<<<<
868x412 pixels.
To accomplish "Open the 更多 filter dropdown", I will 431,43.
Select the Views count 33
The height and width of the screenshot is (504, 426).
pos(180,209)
>>>>
> What this task involves
Copy every record exactly.

> Exercise output
868x412 pixels.
To accomplish "Open the 更多 filter dropdown", I will 431,43.
Select the Views count 33
The height and width of the screenshot is (504, 426).
pos(180,209)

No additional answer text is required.